Studio album by Jon Oliva's Pain
- Released: September 1, 2006
- Recorded: 2005
- Genre: Heavy metal
- Length: 57:47
- Label: AFM Records
- Producer: Jon Oliva, Greg Marchak, Christopher Kinder

Jon Oliva's Pain chronology
| Straight Jacket Memoirs (2006) | Maniacal Renderings (2006) | Global Warning (2008) |

= Maniacal Renderings =

Maniacal Renderings is a 2006 release by Jon Oliva's Pain. It was their first full-length studio recording released for new label AFM Records.

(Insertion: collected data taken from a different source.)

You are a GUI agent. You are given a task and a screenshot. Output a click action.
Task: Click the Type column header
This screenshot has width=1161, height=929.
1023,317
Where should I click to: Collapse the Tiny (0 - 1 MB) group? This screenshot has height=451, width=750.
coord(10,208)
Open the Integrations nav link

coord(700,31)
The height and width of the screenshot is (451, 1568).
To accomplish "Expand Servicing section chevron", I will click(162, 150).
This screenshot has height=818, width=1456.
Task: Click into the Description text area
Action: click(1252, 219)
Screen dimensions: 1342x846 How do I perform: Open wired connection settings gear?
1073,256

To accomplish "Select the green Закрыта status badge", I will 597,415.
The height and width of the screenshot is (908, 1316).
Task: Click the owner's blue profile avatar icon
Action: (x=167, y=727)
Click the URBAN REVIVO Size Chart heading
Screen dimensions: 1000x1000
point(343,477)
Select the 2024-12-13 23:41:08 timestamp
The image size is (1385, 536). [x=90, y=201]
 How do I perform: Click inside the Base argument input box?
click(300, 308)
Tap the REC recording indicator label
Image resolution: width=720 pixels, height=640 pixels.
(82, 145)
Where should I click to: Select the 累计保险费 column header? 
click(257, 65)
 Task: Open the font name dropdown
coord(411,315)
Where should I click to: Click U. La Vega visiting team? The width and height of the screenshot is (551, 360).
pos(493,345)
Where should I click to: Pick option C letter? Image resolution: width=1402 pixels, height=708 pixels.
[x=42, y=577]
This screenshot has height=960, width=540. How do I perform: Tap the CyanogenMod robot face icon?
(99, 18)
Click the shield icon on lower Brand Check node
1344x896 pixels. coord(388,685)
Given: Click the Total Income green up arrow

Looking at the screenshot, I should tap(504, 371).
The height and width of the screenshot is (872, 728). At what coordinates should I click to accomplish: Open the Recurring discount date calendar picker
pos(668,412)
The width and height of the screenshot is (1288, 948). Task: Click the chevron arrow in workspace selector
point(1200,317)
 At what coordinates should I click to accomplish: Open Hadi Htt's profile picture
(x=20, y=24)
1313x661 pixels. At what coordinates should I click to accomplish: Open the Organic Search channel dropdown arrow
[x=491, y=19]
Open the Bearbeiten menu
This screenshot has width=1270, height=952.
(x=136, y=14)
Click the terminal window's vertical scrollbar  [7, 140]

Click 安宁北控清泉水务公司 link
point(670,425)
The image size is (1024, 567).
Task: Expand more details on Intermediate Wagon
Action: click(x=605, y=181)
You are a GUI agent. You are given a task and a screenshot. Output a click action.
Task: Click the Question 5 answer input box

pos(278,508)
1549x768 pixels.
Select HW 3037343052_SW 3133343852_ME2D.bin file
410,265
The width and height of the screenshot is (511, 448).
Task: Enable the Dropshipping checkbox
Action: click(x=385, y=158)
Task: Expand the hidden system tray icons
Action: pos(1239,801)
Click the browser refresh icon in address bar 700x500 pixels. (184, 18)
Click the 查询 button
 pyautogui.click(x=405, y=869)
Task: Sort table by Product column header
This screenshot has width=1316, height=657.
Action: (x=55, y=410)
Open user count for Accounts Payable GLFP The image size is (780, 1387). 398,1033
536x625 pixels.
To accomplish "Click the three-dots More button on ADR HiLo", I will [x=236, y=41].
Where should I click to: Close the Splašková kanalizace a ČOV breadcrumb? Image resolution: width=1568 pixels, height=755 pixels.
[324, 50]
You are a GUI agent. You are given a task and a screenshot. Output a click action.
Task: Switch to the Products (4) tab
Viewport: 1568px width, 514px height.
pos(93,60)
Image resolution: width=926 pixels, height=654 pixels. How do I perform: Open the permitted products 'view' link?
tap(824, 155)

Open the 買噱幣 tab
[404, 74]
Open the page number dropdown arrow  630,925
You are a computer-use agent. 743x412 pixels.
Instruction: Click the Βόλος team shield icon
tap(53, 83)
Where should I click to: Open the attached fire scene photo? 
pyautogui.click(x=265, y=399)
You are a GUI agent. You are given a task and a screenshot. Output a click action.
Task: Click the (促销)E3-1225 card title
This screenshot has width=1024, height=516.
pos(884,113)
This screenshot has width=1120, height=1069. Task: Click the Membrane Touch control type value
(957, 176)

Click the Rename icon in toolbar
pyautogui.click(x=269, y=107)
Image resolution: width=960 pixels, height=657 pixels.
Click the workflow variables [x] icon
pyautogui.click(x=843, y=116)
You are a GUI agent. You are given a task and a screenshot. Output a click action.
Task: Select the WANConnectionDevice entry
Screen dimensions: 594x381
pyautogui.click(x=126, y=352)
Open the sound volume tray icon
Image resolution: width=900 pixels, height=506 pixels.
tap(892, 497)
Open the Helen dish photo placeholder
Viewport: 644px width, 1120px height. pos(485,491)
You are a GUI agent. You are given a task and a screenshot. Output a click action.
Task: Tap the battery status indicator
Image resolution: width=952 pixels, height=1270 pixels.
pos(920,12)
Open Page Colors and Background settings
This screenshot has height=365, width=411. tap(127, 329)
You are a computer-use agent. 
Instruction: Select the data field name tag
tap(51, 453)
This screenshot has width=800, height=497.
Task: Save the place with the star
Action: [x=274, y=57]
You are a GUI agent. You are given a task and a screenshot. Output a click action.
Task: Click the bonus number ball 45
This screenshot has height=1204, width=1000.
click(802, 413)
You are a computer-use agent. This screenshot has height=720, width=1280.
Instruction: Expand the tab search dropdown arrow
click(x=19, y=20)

The album features material and riffs recorded by Jon Oliva's late brother, Criss. Jon said that he moves around a lot and his wife found a box of old cassette tapes inside a shoebox, with Criss's handwriting on it. Jon said that during their days in Savatage, the two would write, practice and record music, then swap so they could finish each other's songs. He stated that there is plenty of material from the box that could be used in future works.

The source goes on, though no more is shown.